ミシュガルド冒険譚
永久に輝け誓いの炎:4
―――――
ひんやりとした風が洞窟の中を抜け、上から落ちた水滴が肩を濡らす。
気にした風でもなくニッツェは静かに笑った。
それは喜びではなく期待に満ちた笑みである。
洞窟内は暗く、魔法による仄明かりだけが彼女を照らしている。
浮き上がる陰影は彼女の笑みの怪しさを強めている。
「麗貌の同胞ニツェシーア。……その笑みはどういうこと?」
それを見逃さず、幼い少女の風貌をしたエルフはニッツェの名を呼んだ。
容姿に似合わずその眼光は鋭く、声色も硬い。
テロ組織エルカイダの中心に坐する魂依の同胞にして漆黒の英雄、ダピカだ。
ニッツェは恭しく自らの水晶をかかげ、ささやくように告げた。
「明日、時代に1つの区切りが訪れます。神の意思。神の遺志。すべては混ざり合い、我ら亜神の悲願は一人の少年のもとに集うこととなるでしょう」
エンジェルエルフであるニツェシーアの予言が外れることはない。ここまで言い切るのならば確実に明日、何かが起きるのだ。
しかし、とばかりにダピカは眉をひそめた。
「少年、とは…前に話していたケーゴという少年のこと?」
「おそらくはそうでしょうね。」
目に険が宿る。
少女の纏う魔力が激しさを増す。
もともと探査避けとして洞窟中に満たされていたダピカの魔力がざわめく。ニッツェは肌が痛むのを感じた。
「亜神は人を許さない」
確かめるかのようにダピカはゆっくりと唱えた。
神代の時代に亜神がその身に刻んだ誓い。ヒトの世では神話と呼ばれる空想物語のような事実。
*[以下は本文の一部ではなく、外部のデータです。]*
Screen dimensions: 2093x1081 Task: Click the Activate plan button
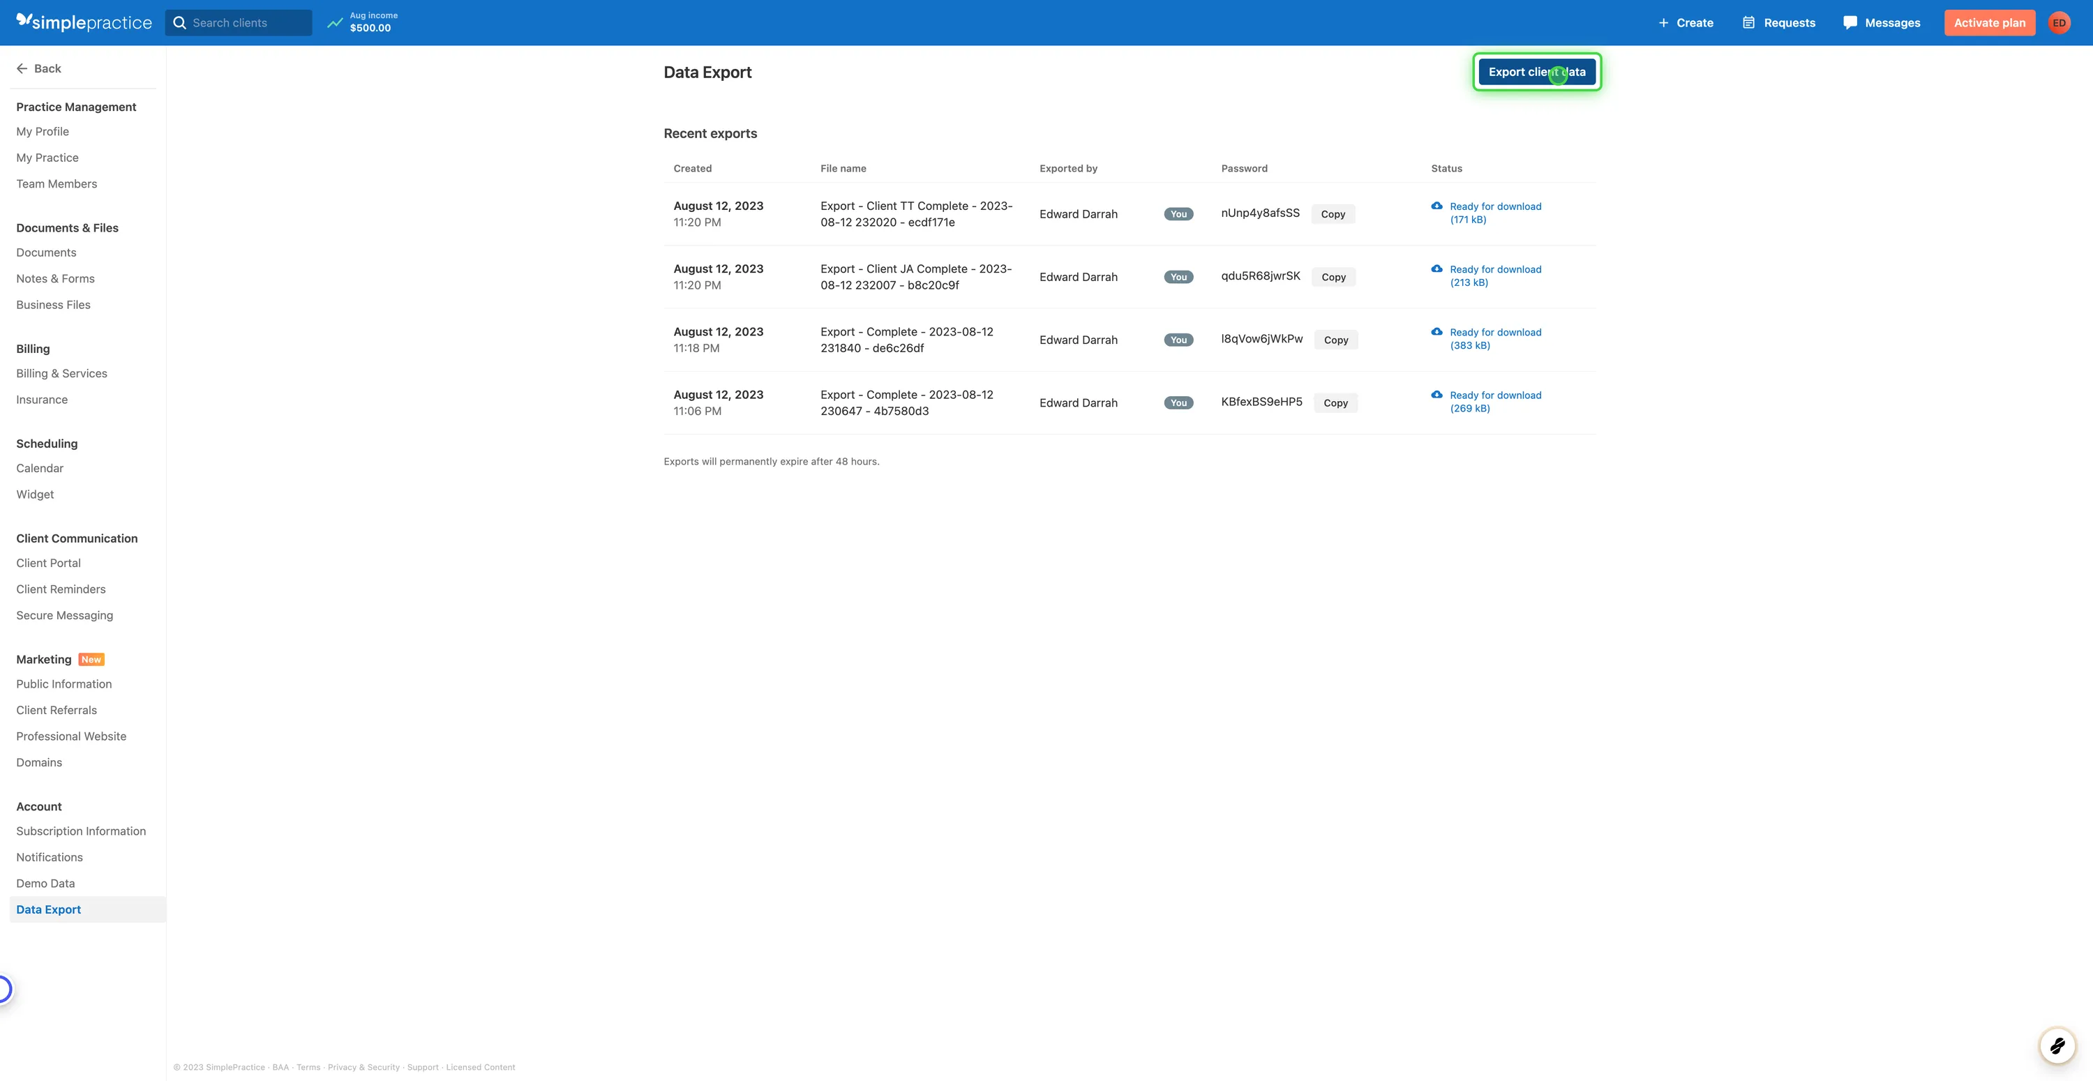coord(1990,22)

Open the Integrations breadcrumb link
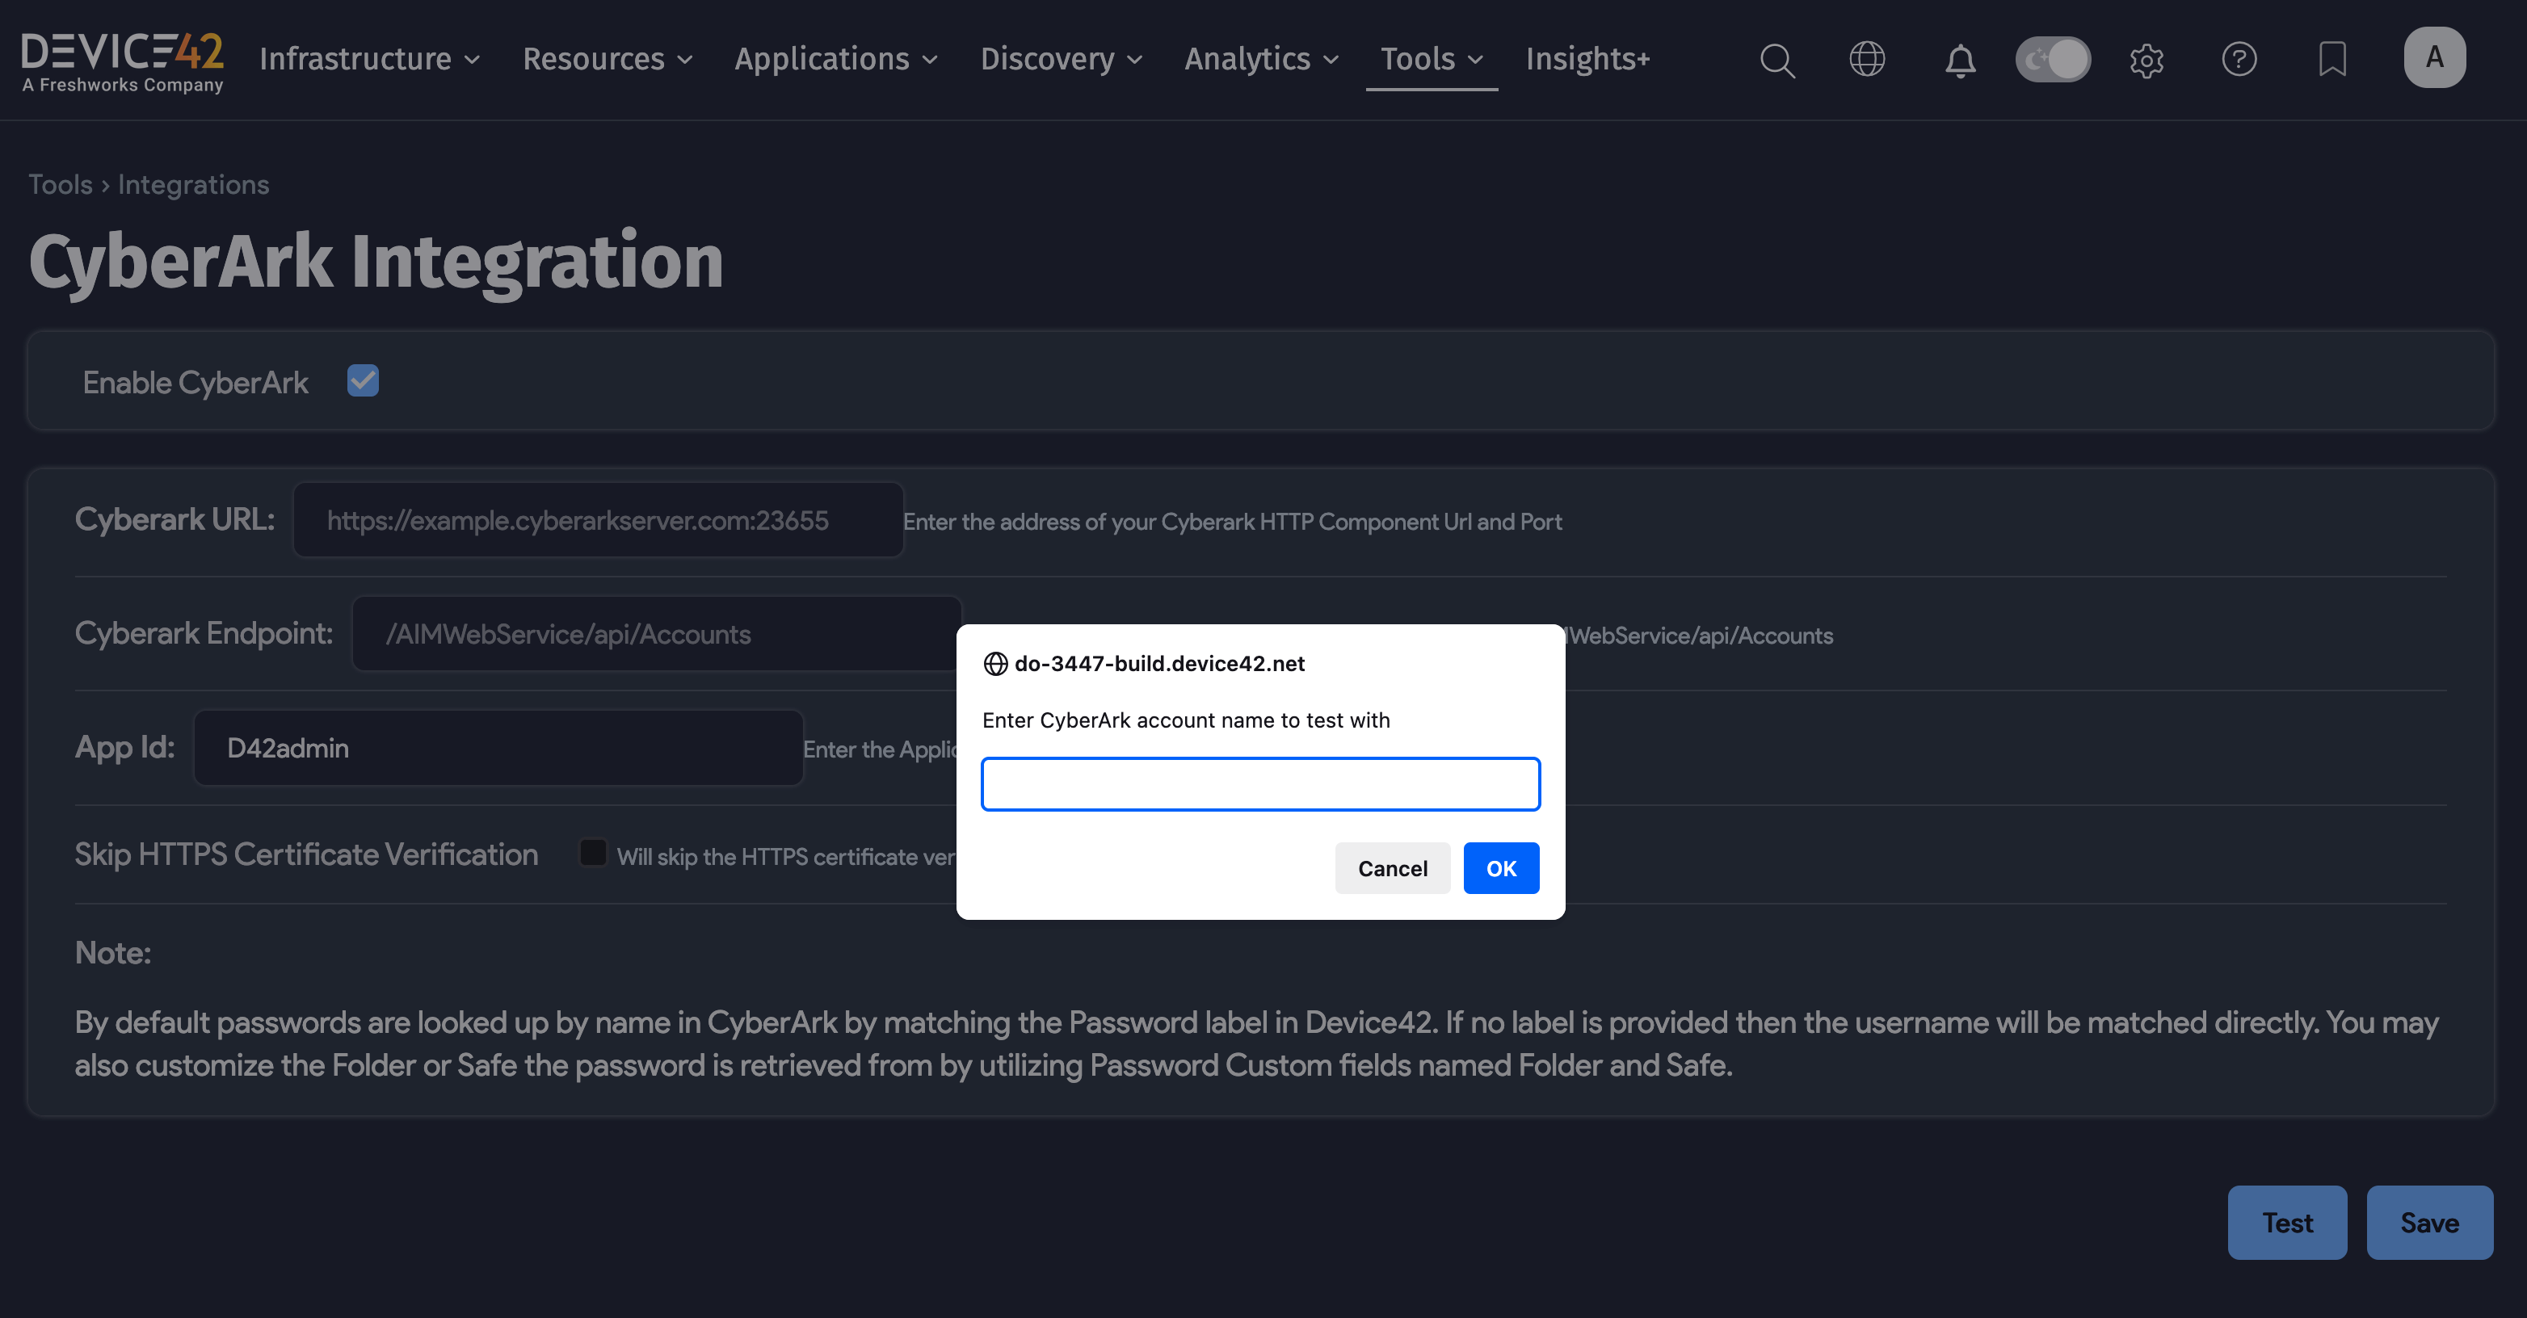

「どうして人の子供に我らの命運が握られることになるの…?」
ニッツェは応えない。予言以上の未来は彼女には読むことはできない故に答えることができないというのが正しい。
あるいは別の、自分よりも力を持つエンジェルエルフならばこの水晶が見せる未来をさらに正確に読み取ることができるのかもしれない。
しかし、それほどの力を持つエンジェルエルフをニッツェは一人しか知らない。そしてその同胞がエルカイダのために力を貸すとは到底思えなかった。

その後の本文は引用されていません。